### DOCUMENT SEGMENT:
--------------------------------
Infrastructure development in Africa

July 2013  |  FEATURE  |  SECTOR ANALYSIS

Financier Worldwide Magazine

July 2013 Issue


Infrastructure development in Africa is entering a crucial period. Following decades spent in the economic shadows, the continent is experiencing an economic drive and, despite facing a number of daunting challenges, is making great strides in political and socio-economic development. Since 2000, economic growth in the region has accelerated, making it the world’s third fastest growing region. Indeed, it currently boasts some of the world’s fastest growing economies, and is ideally placed to continue to experience tremendous levels of economic growth over the next few years. But despite the impressive figures, Africa still has to contend with significantly underdeveloped infrastructure. The gap between Africa’s economic need and available funding continues to widen. 

Africa is currently positioning itself as the world’s leading ‘resource frontier’ as its number of resource rich economies increases. This position should help drive local demand for infrastructure investment, which is one of the continent’s greatest challenges as it attempts to achieve sustainable economic development. 

Infrastructure development is crucial to the economic development of any region; public infrastructure development drives economic growth. According to a report issued by the World Economic Forum, ‘Strategic Infrastructure: Steps to Prioritize and Deliver Infrastructure Effectively and Efficiently’, for every dollar spent on public infrastructure development the gross domestic product (GDP) of a country rises between $0.05 and $0.25. Yet globally investment in infrastructure is currently grossly under-financed. 

The Group of 24 (G24) developing countries in particular have championed the need for increased infrastructure funding in Africa. The G24 states that global demand for infrastructure investment will be between $1.8 trillion and $2.3 trillion by 2020 – more than double the 2008 level of $800bn to $900bn. The group has called on the International Monetary Fund and the World Bank to take action to tackle the growing underinvestment. 

The World Bank has estimated that $48bn a year is required to fund unfinanced African infrastructure projects. With public infrastructure financing still under immense pressure, following the financial crisis of 2008 and the enforcement of the Third Basle Accord, private capital must be pressed into action in helping to fund African projects if development is to stay in line with demand. 

Many analysts feel that the lack of infrastructure investment across the continent is stymieing true economic development. Dr Ken Giami, CEO of African Leadership Magazine, agrees. Dr Giami told the 2013 African Energy and Infrastructure conference that the prevailing energy and infrastructure deficit on the continent prevents Africa from reaching its true economic potential. He also called on African governments to create a bold and visionary energy and infrastructure future for the continent. Dr Giami noted that this could only be achieved by international organisations, universities, multinational corporations and other developmental partners investing in human capital and research and development.

Infrastructure has also been earmarked as a key priority for African economic development, under the African Union’s Strategic Plan for 2009-12. Out of the strategic plan came the Programme for Infrastructure Development in Africa (PIDA). The overall goal of the PIDA is to promote socio-economic development and poverty reduction in Africa through improved access to integrated regional and continental infrastructure networks and services. Accordingly, the PIDA was created in order to help engender a reasoned, strategic and long term plan for pan-African infrastructure development. The PIDA was ratified by the African heads of state in Ethiopia in May 2012. The PIDA states that the continent requires transformational infrastructure development in order to push Africa to the next level economically. The PIDA hopes to increase access to energy and reduce power generation costs. According to PIDA’s estimations, access to power in Africa will rise from 39 percent of the population in 2009 to around 70 percent in 2040 – an additional 800 million people. PIDA also aims to reduce transportation costs while boosting intra-African trade, and to guarantee access to water and food security.
--------------------------------
### EXTRACTED MATERIAL:
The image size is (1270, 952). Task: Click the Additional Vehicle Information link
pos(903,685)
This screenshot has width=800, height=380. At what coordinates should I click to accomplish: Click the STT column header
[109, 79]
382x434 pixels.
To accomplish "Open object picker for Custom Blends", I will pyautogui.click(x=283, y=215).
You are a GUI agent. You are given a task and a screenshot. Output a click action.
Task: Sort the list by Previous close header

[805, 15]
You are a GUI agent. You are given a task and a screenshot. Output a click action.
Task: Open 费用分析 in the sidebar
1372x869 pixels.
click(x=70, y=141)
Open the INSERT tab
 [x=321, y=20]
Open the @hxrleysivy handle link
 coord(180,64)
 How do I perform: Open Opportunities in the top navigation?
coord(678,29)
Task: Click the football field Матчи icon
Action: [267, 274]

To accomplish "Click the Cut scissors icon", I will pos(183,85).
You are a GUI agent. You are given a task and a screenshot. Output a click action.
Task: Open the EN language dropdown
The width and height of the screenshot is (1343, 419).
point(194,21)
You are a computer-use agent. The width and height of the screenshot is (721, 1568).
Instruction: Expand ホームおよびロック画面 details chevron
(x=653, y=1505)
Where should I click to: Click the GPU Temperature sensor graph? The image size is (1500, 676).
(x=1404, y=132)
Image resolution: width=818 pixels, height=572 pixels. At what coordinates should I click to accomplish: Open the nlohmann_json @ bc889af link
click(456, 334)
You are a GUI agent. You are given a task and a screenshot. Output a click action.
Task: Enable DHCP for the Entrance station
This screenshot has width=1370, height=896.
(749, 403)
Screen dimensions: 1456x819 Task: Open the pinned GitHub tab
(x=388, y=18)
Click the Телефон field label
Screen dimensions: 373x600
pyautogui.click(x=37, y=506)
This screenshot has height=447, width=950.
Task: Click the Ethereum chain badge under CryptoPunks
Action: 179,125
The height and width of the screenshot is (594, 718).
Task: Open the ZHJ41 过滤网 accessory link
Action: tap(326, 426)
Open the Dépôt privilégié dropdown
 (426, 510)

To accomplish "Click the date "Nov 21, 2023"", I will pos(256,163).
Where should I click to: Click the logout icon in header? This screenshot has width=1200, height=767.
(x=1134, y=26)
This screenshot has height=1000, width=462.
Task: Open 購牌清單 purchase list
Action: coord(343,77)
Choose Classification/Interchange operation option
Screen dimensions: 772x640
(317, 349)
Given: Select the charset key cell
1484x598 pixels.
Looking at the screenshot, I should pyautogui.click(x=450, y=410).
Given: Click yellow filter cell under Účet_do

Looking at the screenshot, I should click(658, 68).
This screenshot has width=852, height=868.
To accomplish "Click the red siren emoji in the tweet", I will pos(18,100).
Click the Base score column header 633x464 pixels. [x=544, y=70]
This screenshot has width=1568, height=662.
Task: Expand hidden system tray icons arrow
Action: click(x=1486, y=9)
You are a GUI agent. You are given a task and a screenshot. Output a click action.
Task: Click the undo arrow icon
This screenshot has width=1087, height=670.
--------------------------------
### DIRECTIONS:
In the article on infrastructure development in Africa, where and when did the African heads of state ratify the Programme for Infrastructure Development in Africa?

### WRITTEN ANSWER:
In Ethiopia in May 2012.